Thinking through the idea of a building composed of fragments which not only enter into dialogue with each other but also the wider civic space into which they are inserted might begin to offer us ways out of this cultural and intellectual impasse. Pier Vittorio Aureli, considering Andrea Palladio’s reimagining of the Palazzo della Ragione as Vicenza’s Basilica, writes:

The irregular structure of the existing building was absorbed by varying the length of the lintel without altering the arches. The building was thus conceived as a didactic display of the orders and their ability to support, correct, and mask the existing irregular gothic structure.[4]

In this case, Palladio constructed a new classically ordered façade around an irregular gothic hall in which the new skin establishes a dialogue with the existing structure. At first glance the classical order dominates the façade, in which the regular, repetitive rhythm of arches, lintels and columns is foregrounded, but on closer inspection it becomes apparent that the spacing of the arches is attenuated to align with the existing structure behind. This strikes a balance between the desire for a clear demonstration of the classical orders and integration with the irregular structure behind, but also renegotiates the buildings’ civic presence, reinventing it as a classical building type worthy of the designation.

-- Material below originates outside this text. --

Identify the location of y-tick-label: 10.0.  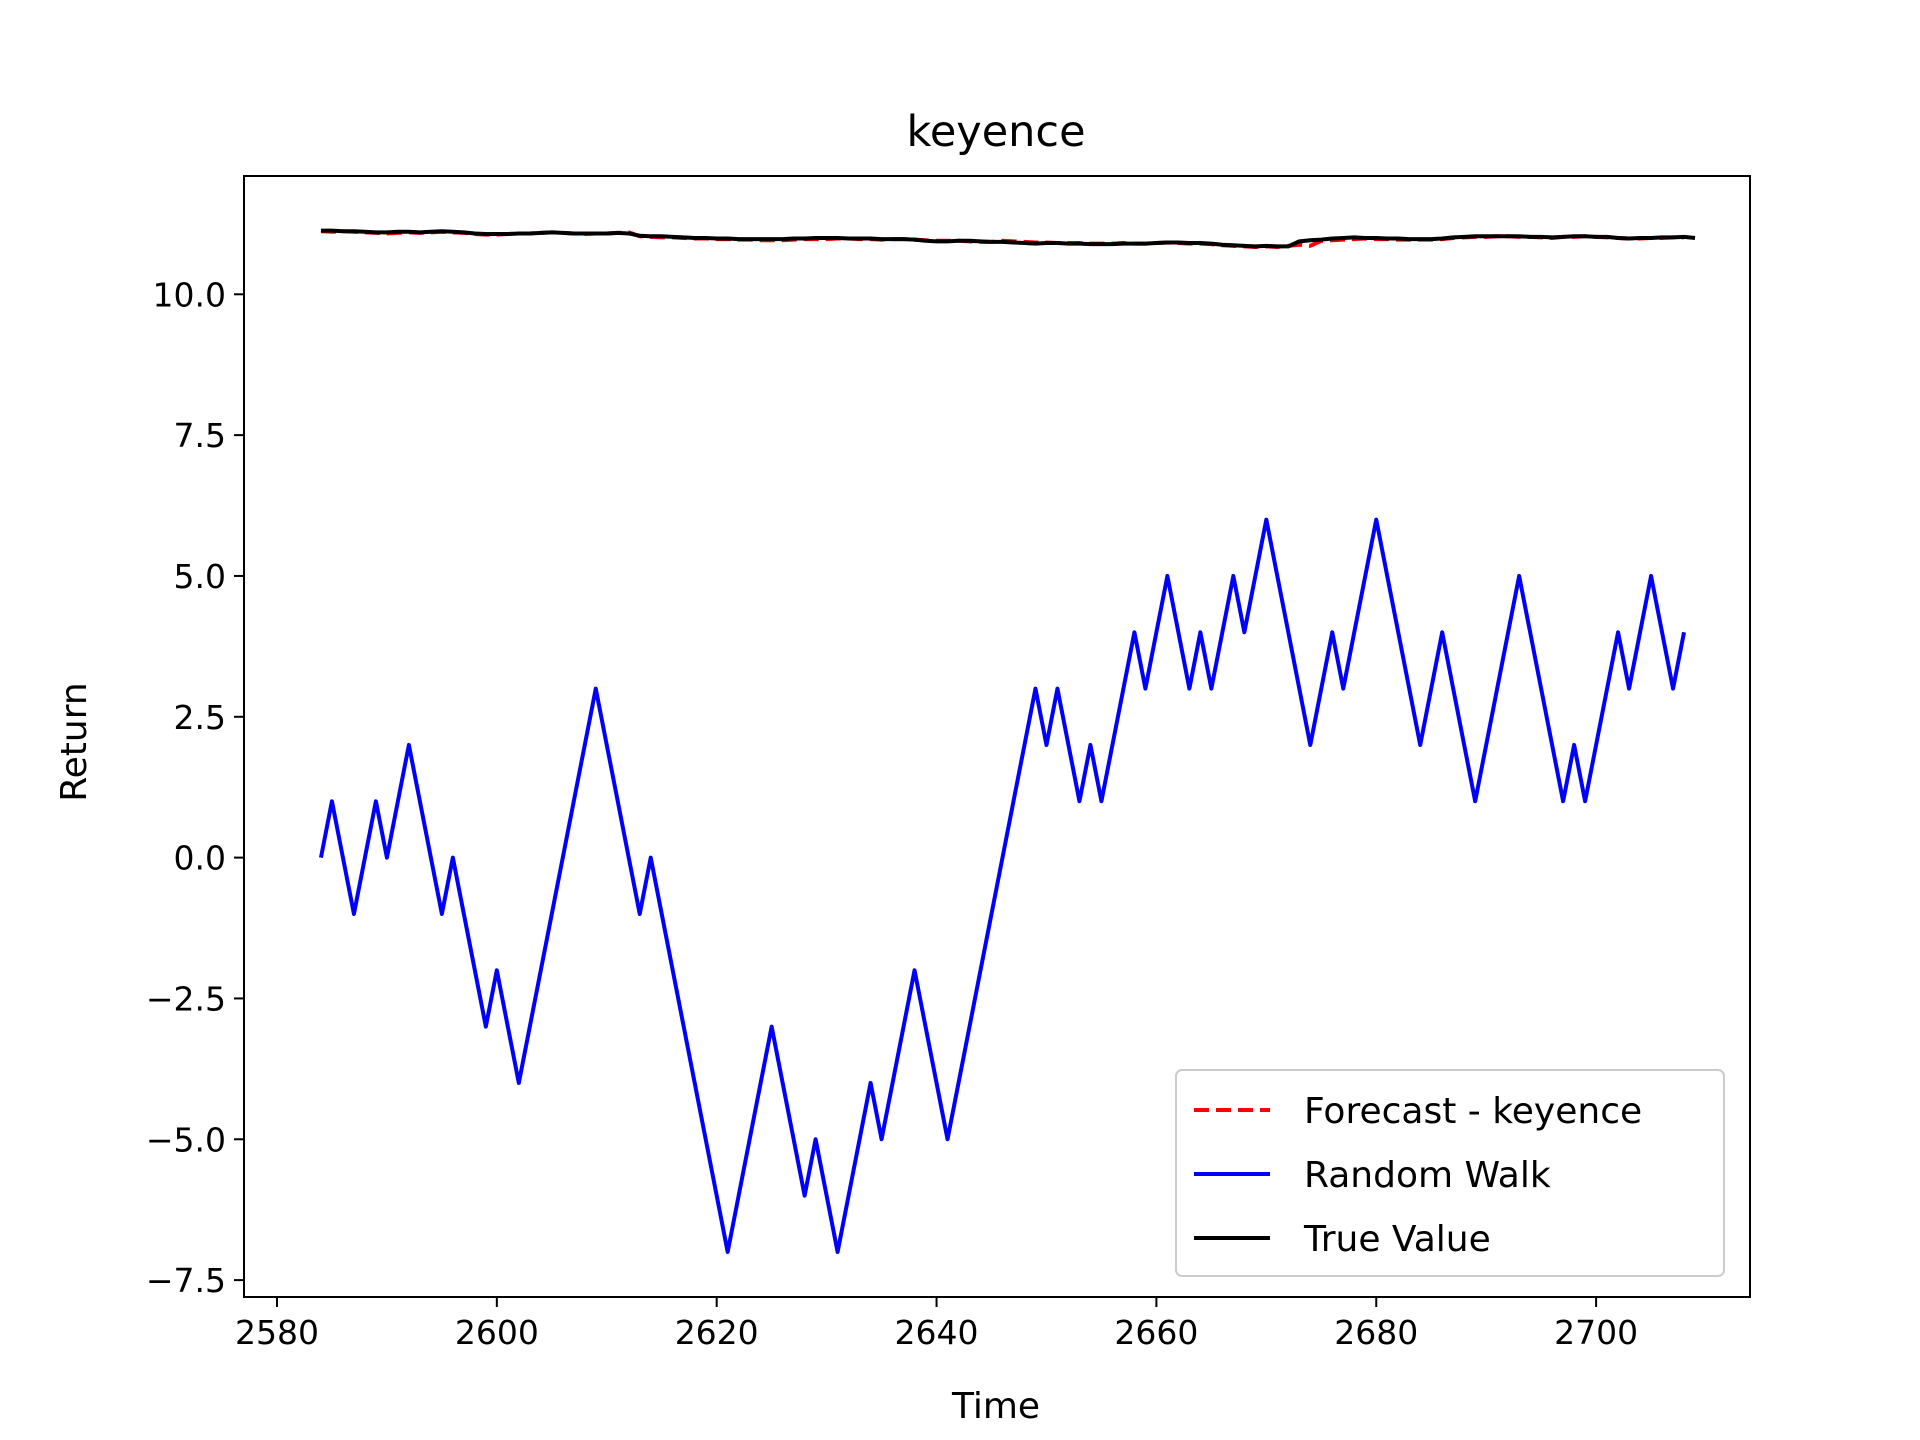
(190, 294).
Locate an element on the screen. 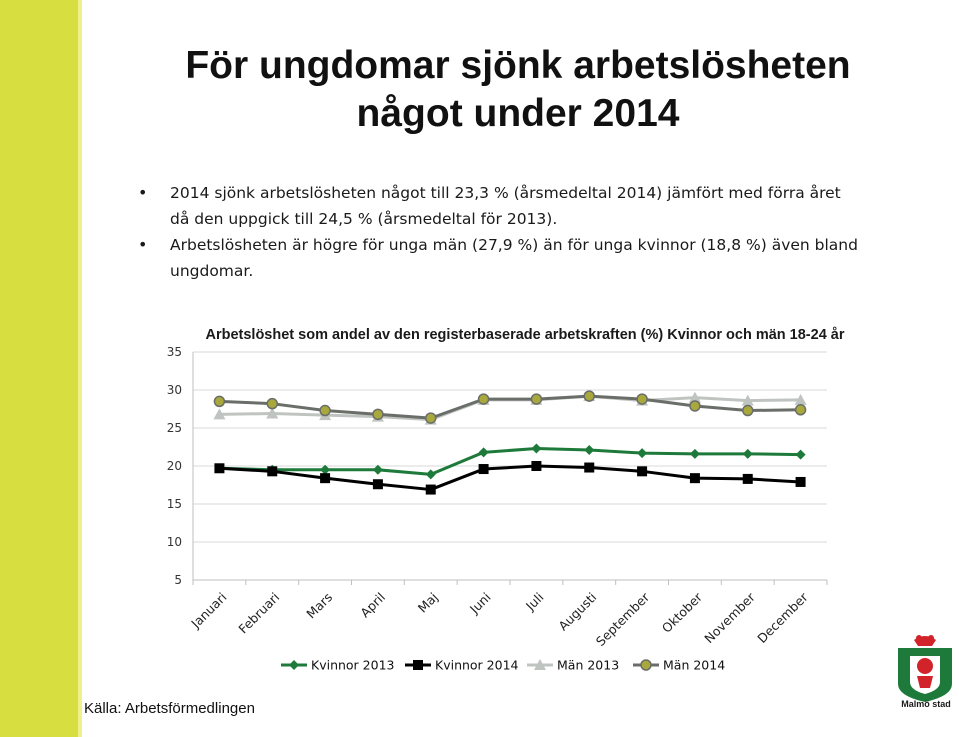  x-tick-label: Mars is located at coordinates (319, 606).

The approach taken at Astley Castle is not dissimilar. Here, new insertions not only redeem and stabilise the ruin, redrawing relationships between fragments and authoring a new dialogic narrative between them, but also create an entirely contemporary reimagining of the site in the guise of an ‘unusually light castle’[5]. In seeing retained buildings, fragments and indeed spaces as materials in their own right – as opposed to simply tokens of amenity value – it becomes possible for them to be actively, rather than passively engaged in the creation of new buildings in and around them. Under the extreme and contradictory pressures of preservation and development in cities such as London, this engagement has never been more urgent.


[1] Condorelli, Céline, p43, Support Structures, Sternberg Press, 2009

[2] Koolhaas, Rem, ‘Preservation is Overtaking Us’, in Future Anterior, Volume 1, Number 2, Fall 2004

[3] Nochlin, Linda, The Body in Pieces: The Fragment as a Metaphor of Modernity, p8, Thames and Hudson, United Kingdom, 1994

[4] Pier Vittorio Aureli, Andrea Palladio and the Project of an Anti-Ideal City, pp 53-54, in The Possibility of an Absolute Architecture, MIT Press, Cambridge Massachusetts, 2011.